What needs to be done: Output only the lines below from the one containing "Clinica/Centro de Especialidade" to the one containing "Marcelo Marras Antunes", exactly as written, both ends kept.
━━━━━ Data for processing
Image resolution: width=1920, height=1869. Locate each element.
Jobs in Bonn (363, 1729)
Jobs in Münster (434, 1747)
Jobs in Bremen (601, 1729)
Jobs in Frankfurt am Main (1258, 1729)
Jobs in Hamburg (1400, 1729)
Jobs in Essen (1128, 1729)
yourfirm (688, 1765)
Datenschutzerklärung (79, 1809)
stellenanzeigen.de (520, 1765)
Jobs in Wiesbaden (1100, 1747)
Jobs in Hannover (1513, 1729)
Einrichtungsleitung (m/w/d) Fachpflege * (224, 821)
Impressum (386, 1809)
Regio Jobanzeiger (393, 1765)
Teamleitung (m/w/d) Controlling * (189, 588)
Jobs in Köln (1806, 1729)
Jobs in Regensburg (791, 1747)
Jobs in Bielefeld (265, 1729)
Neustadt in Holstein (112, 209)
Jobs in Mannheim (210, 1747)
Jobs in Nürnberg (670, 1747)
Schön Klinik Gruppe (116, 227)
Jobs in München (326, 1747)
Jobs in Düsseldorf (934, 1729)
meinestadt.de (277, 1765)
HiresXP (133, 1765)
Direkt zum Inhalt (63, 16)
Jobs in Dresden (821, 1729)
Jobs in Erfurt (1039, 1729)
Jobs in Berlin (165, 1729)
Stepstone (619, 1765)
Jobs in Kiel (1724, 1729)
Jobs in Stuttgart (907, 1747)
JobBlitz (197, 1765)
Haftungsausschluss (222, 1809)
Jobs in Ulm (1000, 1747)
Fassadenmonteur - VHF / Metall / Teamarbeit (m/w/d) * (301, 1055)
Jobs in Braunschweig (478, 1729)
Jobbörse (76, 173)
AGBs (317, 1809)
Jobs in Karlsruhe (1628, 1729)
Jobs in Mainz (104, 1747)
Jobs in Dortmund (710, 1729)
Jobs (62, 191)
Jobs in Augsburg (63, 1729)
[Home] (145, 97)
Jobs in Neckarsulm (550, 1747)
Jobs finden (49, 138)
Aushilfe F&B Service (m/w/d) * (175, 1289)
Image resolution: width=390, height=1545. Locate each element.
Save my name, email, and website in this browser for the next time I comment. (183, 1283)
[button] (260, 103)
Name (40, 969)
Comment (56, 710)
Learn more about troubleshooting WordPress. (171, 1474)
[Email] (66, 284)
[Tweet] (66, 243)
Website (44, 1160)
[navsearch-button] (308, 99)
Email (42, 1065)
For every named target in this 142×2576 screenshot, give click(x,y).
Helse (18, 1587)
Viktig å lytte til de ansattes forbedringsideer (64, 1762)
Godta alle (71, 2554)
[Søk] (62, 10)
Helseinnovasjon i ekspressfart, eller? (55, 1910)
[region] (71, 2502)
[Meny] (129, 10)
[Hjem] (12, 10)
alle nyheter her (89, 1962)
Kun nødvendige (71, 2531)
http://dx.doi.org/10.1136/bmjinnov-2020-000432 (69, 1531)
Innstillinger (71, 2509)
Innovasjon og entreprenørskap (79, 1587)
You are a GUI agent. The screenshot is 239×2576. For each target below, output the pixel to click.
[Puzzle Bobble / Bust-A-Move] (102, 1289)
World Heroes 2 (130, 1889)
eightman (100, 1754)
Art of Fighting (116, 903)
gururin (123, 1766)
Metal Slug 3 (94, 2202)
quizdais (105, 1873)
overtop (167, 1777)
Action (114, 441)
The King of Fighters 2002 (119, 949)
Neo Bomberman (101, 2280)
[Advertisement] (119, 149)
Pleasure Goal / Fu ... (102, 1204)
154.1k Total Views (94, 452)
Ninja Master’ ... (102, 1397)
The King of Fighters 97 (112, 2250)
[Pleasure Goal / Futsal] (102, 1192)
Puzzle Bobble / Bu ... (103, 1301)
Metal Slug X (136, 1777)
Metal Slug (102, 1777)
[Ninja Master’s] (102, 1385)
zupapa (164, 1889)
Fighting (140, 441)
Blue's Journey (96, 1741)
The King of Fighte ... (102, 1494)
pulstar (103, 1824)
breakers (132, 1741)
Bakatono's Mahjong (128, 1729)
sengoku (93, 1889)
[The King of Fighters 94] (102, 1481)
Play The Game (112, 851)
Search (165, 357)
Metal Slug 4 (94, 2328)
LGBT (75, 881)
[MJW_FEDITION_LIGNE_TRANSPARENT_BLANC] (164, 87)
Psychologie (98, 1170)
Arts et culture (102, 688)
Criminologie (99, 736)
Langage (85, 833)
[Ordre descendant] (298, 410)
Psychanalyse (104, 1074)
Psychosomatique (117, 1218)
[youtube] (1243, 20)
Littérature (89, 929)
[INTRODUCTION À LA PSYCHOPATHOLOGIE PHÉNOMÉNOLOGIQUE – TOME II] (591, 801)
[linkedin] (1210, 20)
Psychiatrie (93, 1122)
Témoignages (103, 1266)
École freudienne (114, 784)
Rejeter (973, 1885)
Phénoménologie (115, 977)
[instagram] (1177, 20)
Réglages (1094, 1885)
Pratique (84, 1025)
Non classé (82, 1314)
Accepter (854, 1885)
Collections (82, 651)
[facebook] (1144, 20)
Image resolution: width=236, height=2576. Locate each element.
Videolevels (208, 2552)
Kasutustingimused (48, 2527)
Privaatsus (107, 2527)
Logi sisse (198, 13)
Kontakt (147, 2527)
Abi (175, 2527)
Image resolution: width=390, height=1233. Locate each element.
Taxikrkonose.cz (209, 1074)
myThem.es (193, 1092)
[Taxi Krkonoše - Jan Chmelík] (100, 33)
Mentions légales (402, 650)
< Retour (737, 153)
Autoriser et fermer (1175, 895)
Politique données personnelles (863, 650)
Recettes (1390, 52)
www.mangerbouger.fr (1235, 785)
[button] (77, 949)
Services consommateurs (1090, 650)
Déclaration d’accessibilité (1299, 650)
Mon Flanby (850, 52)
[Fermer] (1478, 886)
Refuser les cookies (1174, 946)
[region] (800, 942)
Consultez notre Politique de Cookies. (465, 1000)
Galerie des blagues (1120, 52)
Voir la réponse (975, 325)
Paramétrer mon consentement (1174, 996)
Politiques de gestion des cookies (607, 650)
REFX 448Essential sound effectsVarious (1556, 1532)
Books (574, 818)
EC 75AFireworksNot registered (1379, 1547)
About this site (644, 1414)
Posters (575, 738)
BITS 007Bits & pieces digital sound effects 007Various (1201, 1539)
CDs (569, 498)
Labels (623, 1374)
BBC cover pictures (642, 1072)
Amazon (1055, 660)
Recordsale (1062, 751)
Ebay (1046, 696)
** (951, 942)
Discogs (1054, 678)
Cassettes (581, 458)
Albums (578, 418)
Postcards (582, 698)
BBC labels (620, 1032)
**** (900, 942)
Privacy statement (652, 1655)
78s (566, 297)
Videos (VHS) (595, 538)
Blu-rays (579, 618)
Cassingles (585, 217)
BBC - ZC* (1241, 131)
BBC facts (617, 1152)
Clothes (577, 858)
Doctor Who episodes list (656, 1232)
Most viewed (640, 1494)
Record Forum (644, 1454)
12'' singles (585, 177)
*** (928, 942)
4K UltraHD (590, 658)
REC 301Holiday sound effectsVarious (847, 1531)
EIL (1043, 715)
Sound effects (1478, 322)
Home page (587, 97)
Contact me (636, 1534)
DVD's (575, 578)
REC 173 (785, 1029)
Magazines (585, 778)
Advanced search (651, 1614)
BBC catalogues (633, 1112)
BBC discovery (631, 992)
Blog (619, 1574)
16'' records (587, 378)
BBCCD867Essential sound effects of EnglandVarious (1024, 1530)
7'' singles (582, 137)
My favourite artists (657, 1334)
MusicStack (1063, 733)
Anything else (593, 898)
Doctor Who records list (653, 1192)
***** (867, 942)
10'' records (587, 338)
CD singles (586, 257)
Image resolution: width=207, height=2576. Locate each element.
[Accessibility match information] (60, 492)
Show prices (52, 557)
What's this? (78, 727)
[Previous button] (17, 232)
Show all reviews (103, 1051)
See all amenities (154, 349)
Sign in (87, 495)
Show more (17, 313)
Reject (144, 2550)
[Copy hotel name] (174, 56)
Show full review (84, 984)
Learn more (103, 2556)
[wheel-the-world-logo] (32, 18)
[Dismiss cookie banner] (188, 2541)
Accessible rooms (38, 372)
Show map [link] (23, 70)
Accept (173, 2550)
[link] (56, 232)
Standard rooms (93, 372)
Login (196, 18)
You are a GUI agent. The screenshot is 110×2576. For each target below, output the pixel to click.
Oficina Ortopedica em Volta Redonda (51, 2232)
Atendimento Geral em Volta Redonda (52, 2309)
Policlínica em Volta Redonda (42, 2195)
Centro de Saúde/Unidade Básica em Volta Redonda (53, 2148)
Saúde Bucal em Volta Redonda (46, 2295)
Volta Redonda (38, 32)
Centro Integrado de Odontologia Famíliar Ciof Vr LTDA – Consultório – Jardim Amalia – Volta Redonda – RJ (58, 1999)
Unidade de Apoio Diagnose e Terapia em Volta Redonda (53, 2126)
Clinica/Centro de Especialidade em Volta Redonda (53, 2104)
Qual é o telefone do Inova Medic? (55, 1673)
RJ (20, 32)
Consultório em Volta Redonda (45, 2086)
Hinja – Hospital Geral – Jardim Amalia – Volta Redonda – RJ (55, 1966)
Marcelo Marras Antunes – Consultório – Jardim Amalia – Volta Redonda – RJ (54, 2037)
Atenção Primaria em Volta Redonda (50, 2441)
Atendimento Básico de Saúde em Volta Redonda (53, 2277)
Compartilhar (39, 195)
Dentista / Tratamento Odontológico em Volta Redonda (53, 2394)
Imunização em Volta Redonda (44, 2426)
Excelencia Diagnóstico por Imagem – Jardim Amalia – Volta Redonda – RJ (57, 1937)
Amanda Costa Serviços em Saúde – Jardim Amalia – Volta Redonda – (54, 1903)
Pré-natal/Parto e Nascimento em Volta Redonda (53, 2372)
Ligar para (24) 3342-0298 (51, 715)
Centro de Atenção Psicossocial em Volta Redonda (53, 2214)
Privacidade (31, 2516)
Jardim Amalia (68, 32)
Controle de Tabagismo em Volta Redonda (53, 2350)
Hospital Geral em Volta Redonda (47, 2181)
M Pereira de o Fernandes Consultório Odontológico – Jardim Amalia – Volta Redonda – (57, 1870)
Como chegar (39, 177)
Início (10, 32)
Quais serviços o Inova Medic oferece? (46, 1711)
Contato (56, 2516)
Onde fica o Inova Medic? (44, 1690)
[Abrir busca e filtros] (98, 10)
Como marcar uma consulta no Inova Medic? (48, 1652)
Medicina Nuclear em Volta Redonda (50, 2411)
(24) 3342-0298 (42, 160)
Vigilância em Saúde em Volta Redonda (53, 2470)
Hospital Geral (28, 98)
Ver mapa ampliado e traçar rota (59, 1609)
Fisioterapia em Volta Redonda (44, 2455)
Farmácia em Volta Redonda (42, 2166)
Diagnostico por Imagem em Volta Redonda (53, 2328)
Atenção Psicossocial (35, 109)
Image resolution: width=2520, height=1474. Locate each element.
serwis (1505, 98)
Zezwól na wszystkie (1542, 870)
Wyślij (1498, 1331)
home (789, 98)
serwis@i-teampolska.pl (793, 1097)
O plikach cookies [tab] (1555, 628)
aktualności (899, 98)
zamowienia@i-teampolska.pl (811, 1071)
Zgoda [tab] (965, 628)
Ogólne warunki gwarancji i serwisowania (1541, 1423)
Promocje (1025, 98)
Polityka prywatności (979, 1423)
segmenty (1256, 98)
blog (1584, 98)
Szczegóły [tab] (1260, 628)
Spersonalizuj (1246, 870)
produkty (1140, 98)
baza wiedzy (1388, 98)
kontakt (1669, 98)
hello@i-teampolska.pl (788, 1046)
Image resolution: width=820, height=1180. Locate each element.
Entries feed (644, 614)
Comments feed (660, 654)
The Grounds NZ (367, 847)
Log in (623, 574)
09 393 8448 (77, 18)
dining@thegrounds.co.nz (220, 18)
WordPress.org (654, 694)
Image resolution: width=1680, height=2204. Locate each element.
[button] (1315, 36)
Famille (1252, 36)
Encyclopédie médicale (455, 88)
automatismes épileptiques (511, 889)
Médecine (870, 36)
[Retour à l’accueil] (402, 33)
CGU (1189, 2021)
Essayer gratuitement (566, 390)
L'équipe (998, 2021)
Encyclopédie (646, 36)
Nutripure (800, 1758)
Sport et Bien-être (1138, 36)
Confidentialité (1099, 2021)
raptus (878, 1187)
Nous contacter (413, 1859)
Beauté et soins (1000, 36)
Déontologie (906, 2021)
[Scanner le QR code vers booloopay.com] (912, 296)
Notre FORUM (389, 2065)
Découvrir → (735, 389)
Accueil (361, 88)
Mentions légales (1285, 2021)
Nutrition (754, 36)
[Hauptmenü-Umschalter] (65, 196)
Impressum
━━━━━━━━━━
Answer to the problem:
Clinica/Centro de Especialidade em Volta Redonda (53, 2104)
Qual é o telefone do Inova Medic? (55, 1673)
RJ (20, 32)
Consultório em Volta Redonda (45, 2086)
Hinja – Hospital Geral – Jardim Amalia – Volta Redonda – RJ (55, 1966)
Marcelo Marras Antunes – Consultório – Jardim Amalia – Volta Redonda – RJ (54, 2037)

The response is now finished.